-- Excerpted passage start --

1420568 (Migration)
[2015] AATA 3597
•9 November 2015
1420568 (Migration) [2015] AATA 3597 (9 November 2015)
DECISION RECORD
DIVISION:Migration & Refugee Division
APPLICANT: Ms Doushita Woodun
CASE NUMBER: 1420568
DIBP REFERENCE(S): CLF2013/153668
MEMBER:Margie Bourke
DATE:9 November 2015
PLACE OF DECISION: Melbourne
DECISION:The Tribunal remits the application for a Partner (Temporary) (Class UK) visa, with the direction that the applicant meets the following criteria for a Subclass 820 (Partner (Temporary)) visa:
·cl.820.211(2) of Schedule 2 to the Regulations; and
·r.2.03A
Statement made on 09 November 2015 at 3:59pm
STATEMENT OF DECISION AND REASONS
APPLICATION FOR REVIEW
This is an application for review of a decision of a delegate of the Minister for Immigration on 27 November 2014 to refuse to grant the applicant a Partner (Temporary) (Class UK) visa under s.65 of the Migration Act 1958 (the Act).
The applicant applied for the visa on 5 July 2013 on the basis of her relationship with her sponsor. At that time, Class UK contained only one subclass: Subclass 820 (Partner (Temporary)). The criteria for the grant of this visa are set out in Part 820 of Schedule 2 to the Migration Regulations 1994 (the Regulations). The primary criteria must be satisfied by at least one applicant. Other members of the family unit, if any, who are applicants for the visa need satisfy only the secondary criteria.
The delegate refused to grant the visa on the basis that the visa applicant did not satisfy cl.820.211(2) because the delegate was not satisfied the applicant met the requirements for de facto relationship.

-- Excerpted passage end --
-- Data rows start --

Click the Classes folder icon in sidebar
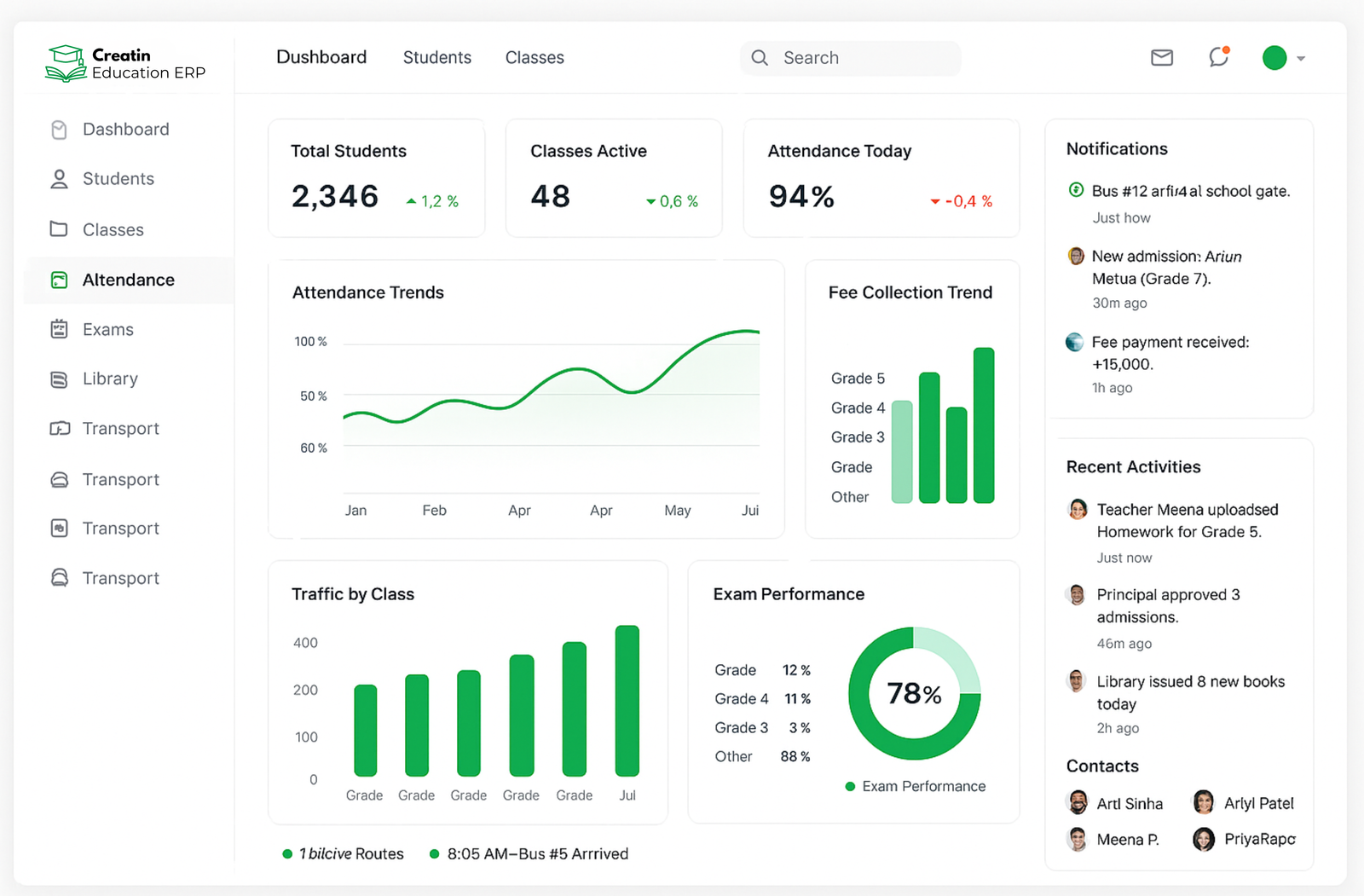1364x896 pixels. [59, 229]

-- Data rows end --
-- Data rows start --

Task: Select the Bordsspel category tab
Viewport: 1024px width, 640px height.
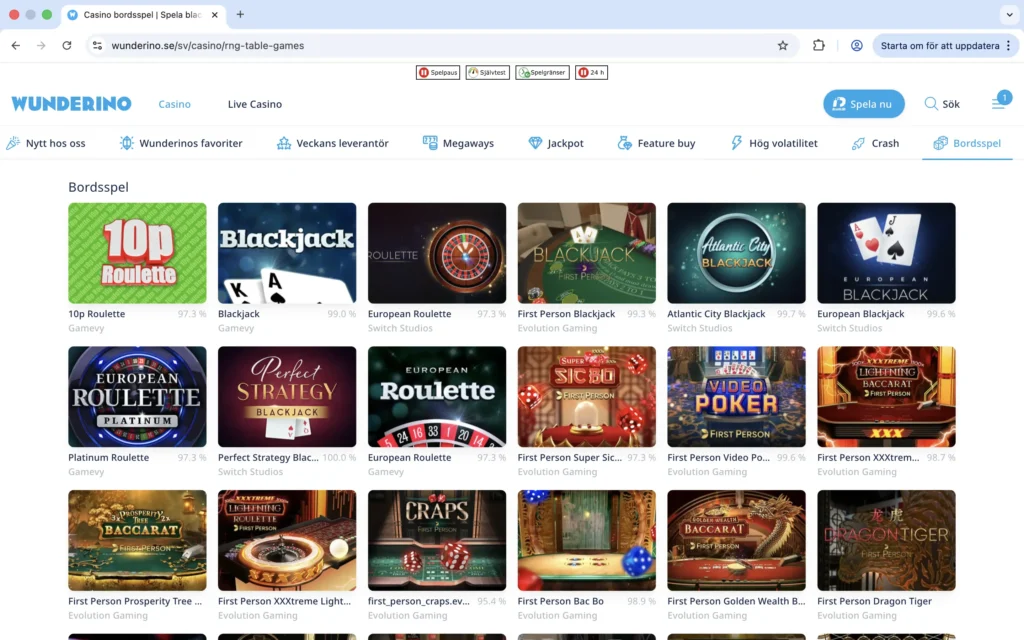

-- Data rows end --

Set exercise 1 ▸
Answer these questions about the decision record, one line each:
(a) Which member made the decision?
(b) On what date did the applicant apply for the visa?
(c) Which clause did the delegate find the applicant did not satisfy?
Set exercise 2 ▸
Translate this sentence from the decision record into Spanish: "The primary criteria must be satisfied by at least one applicant."

Expected answer 1 ▸
(a) Margie Bourke
(b) 5 July 2013
(c) cl.820.211(2)

Expected answer 2 ▸
Los criterios principales deben ser cumplidos por al menos un solicitante.